CSE, reclassement économique, retraite supplémentaire, salarié protégé : actualités sociales au 20 février 2026
Contestation des désignations des membres des commissions du CSE : régime procédural applicable
La contestation des désignations des membres de la commission santé, sécurité et conditions de travail, qui sont désignés par le CSE parmi ses membres pour une durée qui prend fin avec celle du mandat des membres élus, doit être formée devant le tribunal judiciaire statuant sur requête, les parties étant dispensées de constituer avocat.
Il en va de même de la contestation des désignations des membres de commissions supplémentaires au sein du CSE, qui sont membres du CSE ou désignés par lui pour une durée qui prend fin avec celle du mandat des membres élus.
Cass. soc., 11 février 2026, n° 24-60.197
L’appréciation du périmètre du groupe au titre de l’obligation de reclassement : caractérisation du contrôle effectif par une personne physique
Le périmètre du groupe à prendre en considération au titre de la recherche de reclassement est l’ensemble des entreprises, situées sur le territoire national, appartenant à un groupe formé par une entreprise appelée entreprise dominante et les entreprises qu’elle contrôle dans les conditions définies par le code de commerce.
Doit être cassé l’arrêt qui, après avoir constaté l’absence de poste à pourvoir aux fins de reclassement au sein de la société employeur, dit que le licenciement pour motif économique est fondé en retenant que que celle-ci ne faisait pas partie d’un groupe et qu’il n’existait aucun lien capitalistique entre elle et une autre société, le seul fait de disposer du même gérant ne suffisant pas à démontrer l’existence d’un groupe, alors que la cour d’appel avait relevé que le gérant de cette société dont il était actionnaire majoritaire détenait directement 70% du capital de l’autre société dont il était président, en sorte que les conditions du contrôle effectif étaient remplies entre ces sociétés, peu important que ce contrôle soit assuré par une personne physique en qualité de dirigeant.
Cass. soc., 11 février 2026, n° 24-18.886
Régime de retraite supplémentaire à droits aléatoires : absence de contractualisation par simple référence transactionnelle
La référence dans un protocole d’accord transactionnel à l’engagement unilatéral de l’employeur instituant un régime de retraite supplémentaire n’implique pas que le droit au bénéfice de ce régime a été contractualisé.
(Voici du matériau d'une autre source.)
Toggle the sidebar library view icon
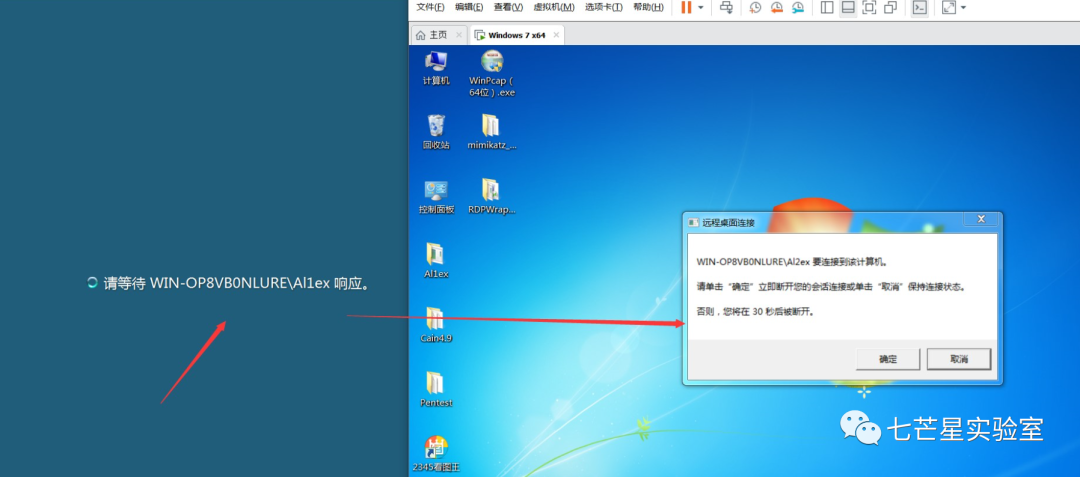 click(827, 7)
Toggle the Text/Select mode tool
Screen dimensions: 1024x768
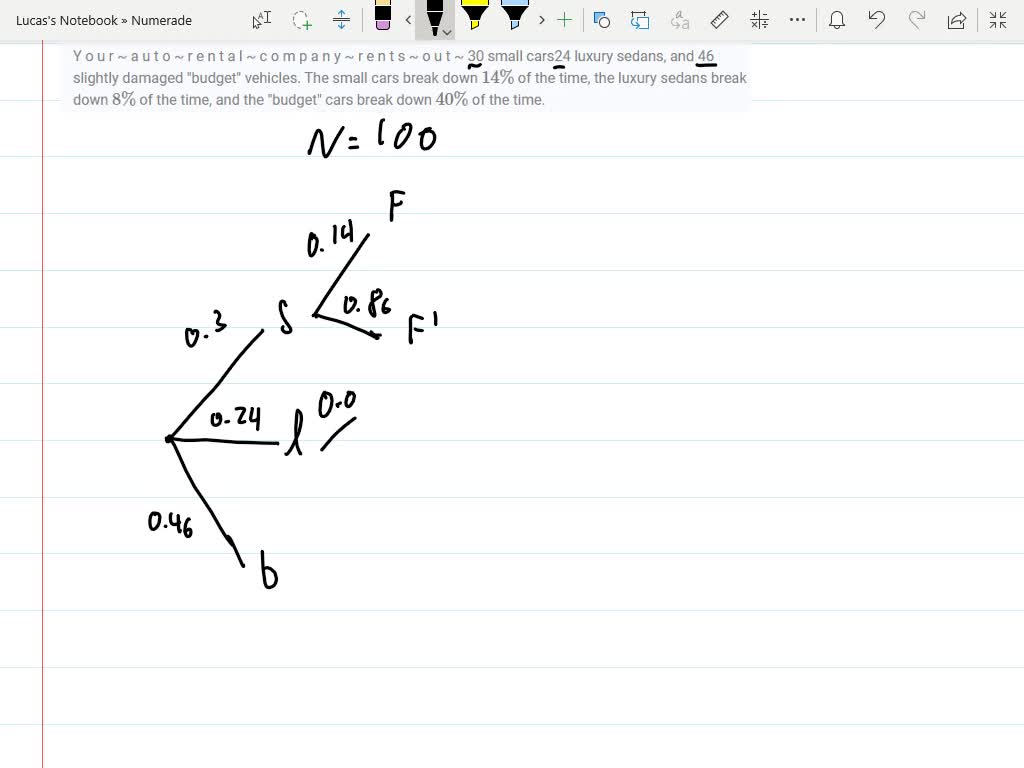[x=262, y=20]
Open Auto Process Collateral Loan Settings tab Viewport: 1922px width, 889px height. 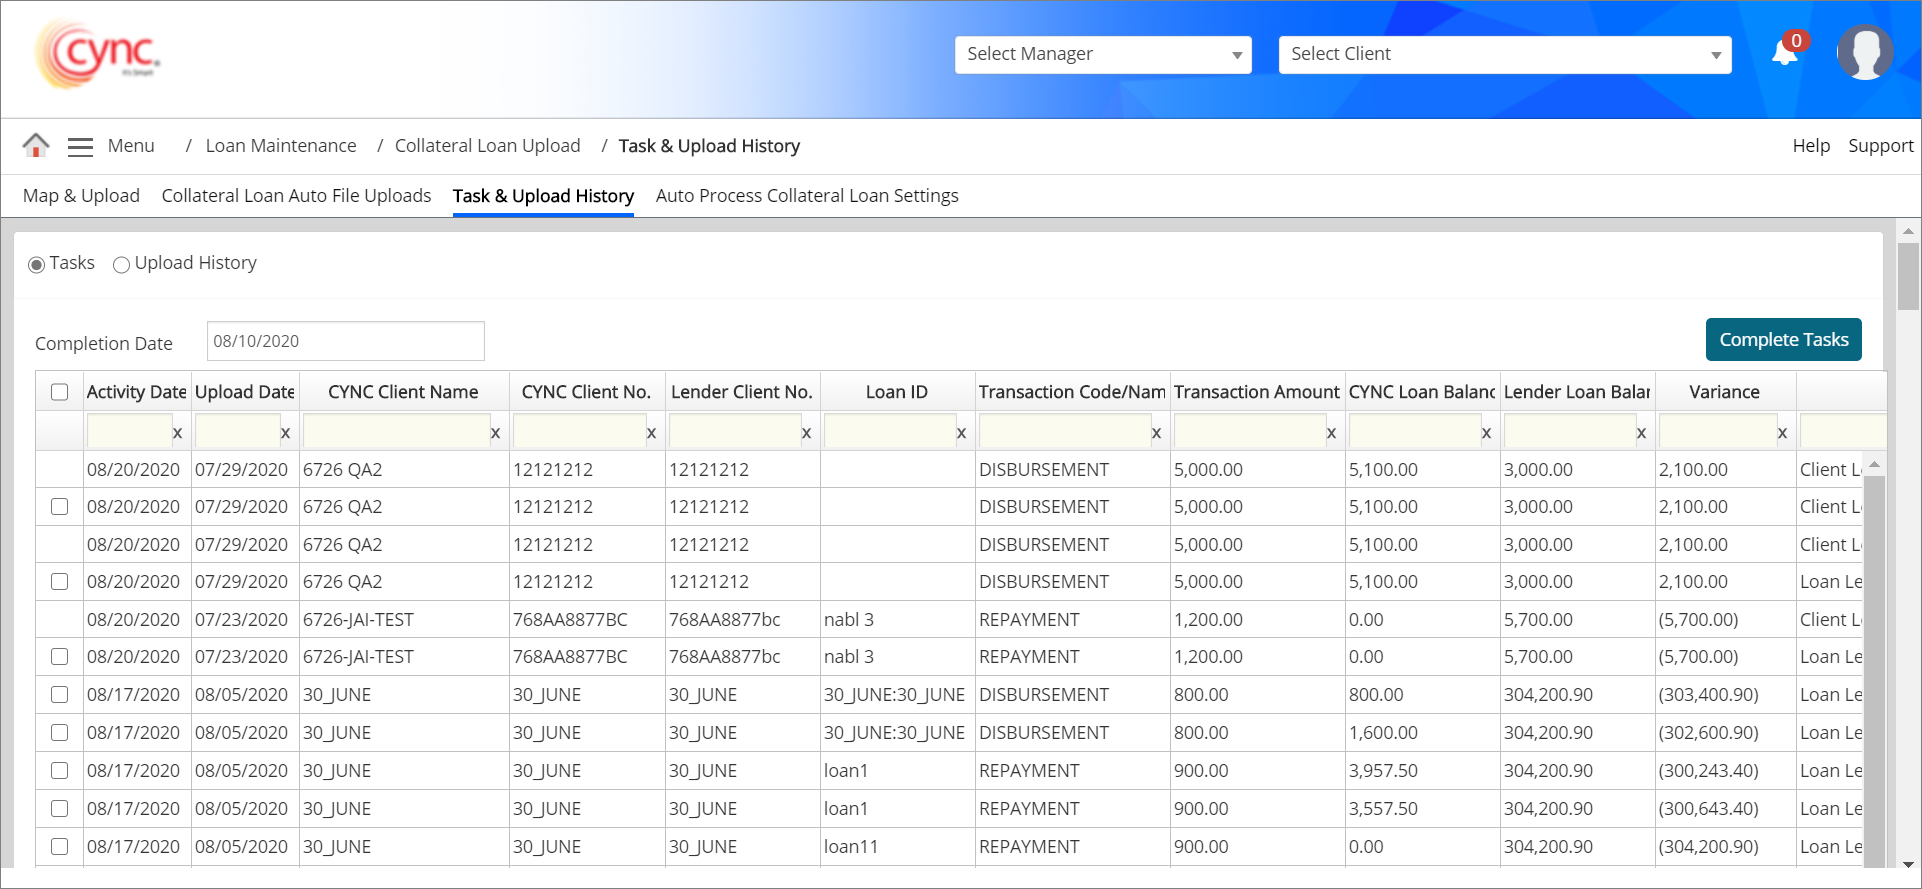pos(806,196)
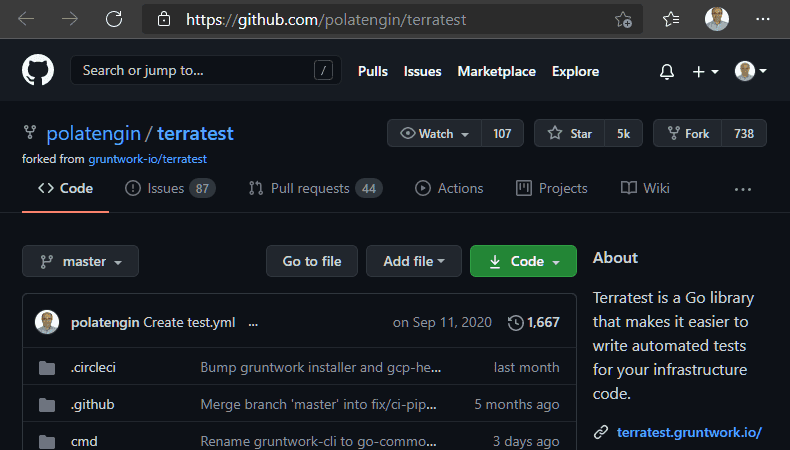Click the commit history clock icon
This screenshot has width=790, height=450.
coord(516,322)
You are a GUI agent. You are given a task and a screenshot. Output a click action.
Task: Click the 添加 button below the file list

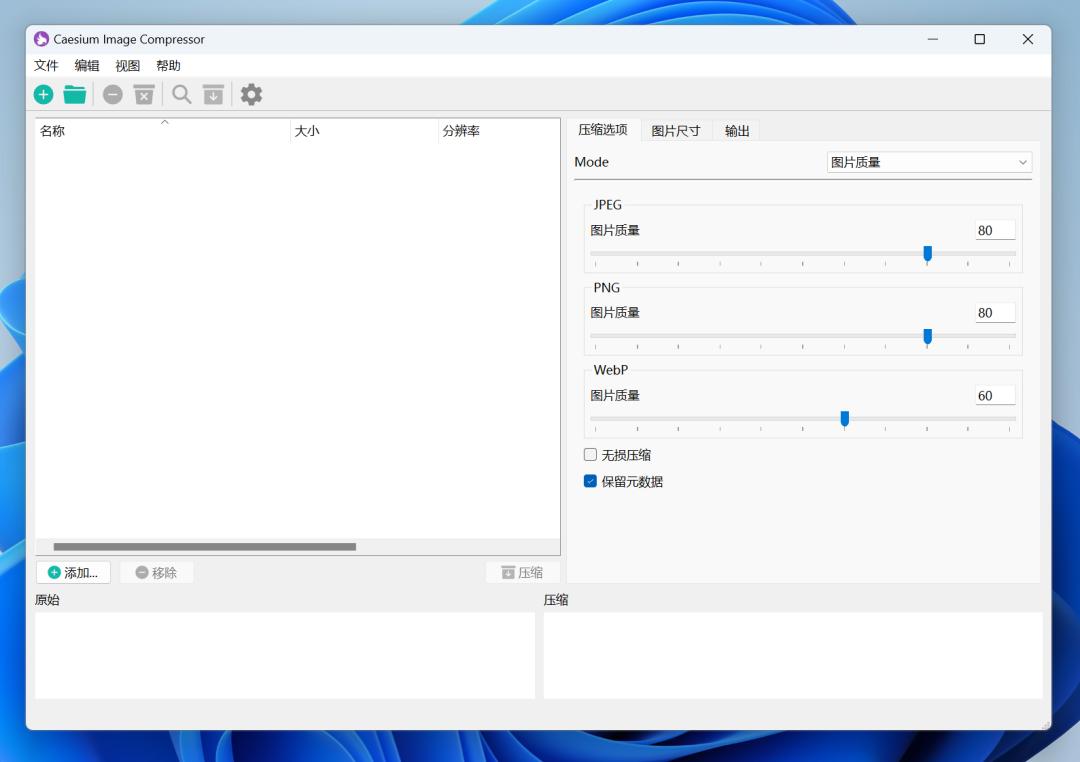tap(72, 572)
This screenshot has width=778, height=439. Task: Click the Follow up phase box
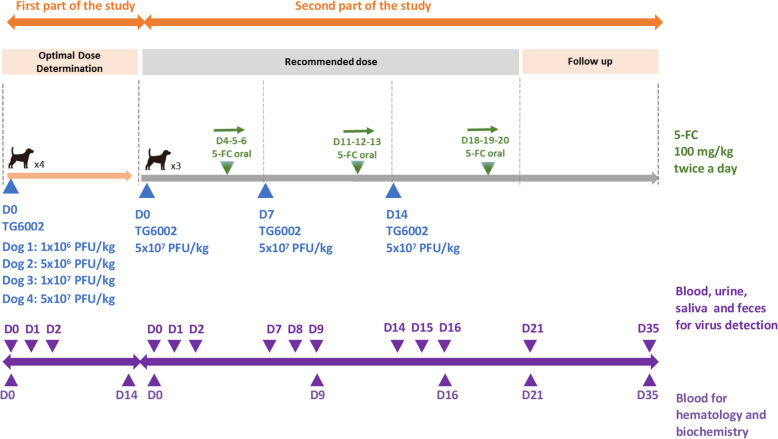click(x=590, y=61)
Constitue un régime de retraite à prestations définies et non garanties, dit à droits aléatoires, le régime de retraite qui conditionne la constitution de droits à prestations à l’achèvement de la carrière du bénéficiaire dans l’entreprise.
Est à durée indéterminée l’engagement d’un employeur instituant par décision unilatérale un régime de retraite supplémentaire à prestations définies et non garanties, dès lors que la constitution des droits à prestations de retraite, qui est subordonnée à l’achèvement de la carrière du bénéficiaire dans l’entreprise, n’est pas indépendante de la volonté des parties.
Cass. soc., 11 février 2026, n° 23-23.034
Mise en œuvre de la responsabilité de l’Etat en cas d’illégalité de la décision autorisant le licenciement d’un salarié protégé : conditions
Le licenciement des salariés légalement investis de fonctions représentatives ne peut intervenir que sur autorisation de l’autorité administrative. L’illégalité de la décision autorisant un tel licenciement pour motif disciplinaire constitue une faute de nature à engager la responsabilité de la puissance publique à l’égard du salarié, pour autant qu’il en soit résulté pour celui-ci un préjudice direct et certain.
Il est tenu compte, pour déterminer l’étendue de la responsabilité de l’Etat à l’égard du salarié à raison de la délivrance d’une autorisation de licenciement dont le bien-fondé n’est pas établi, de la faute commise par l’employeur en sollicitant une telle autorisation.
En l’espèce, en jugeant que l’illégalité de la décision d’autorisation de licenciement constituait une faute de nature à engager la responsabilité de l’Etat à l’égard du salarié., la cour administrative d’appel a fait une exacte application de ces principes.
En revanche, en jugeant que l’Etat était responsable de l’intégralité des dommages en ayant résulté pour l’intéressé, alors qu’en sollicitant l’autorisation de procéder au licenciement litigieux sur le fondement d’un motif disciplinaire qui n’était pas de nature à justifier une telle mesure, l’employeur devait être regardé comme ayant commis une faute de nature à atténuer la responsabilité de l’Etat, la cour a inexactement qualifié les faits qui lui étaient soumis.
La ministre du travail et de l’emploi n’est donc fondée à demander l’annulation de l’arrêt qu’elle attaque qu’en tant qu’il se prononce sur le partage de responsabilité entre l’Etat et l’employeur, et sur la part du préjudice mise, en conséquence, à la charge de l’Etat.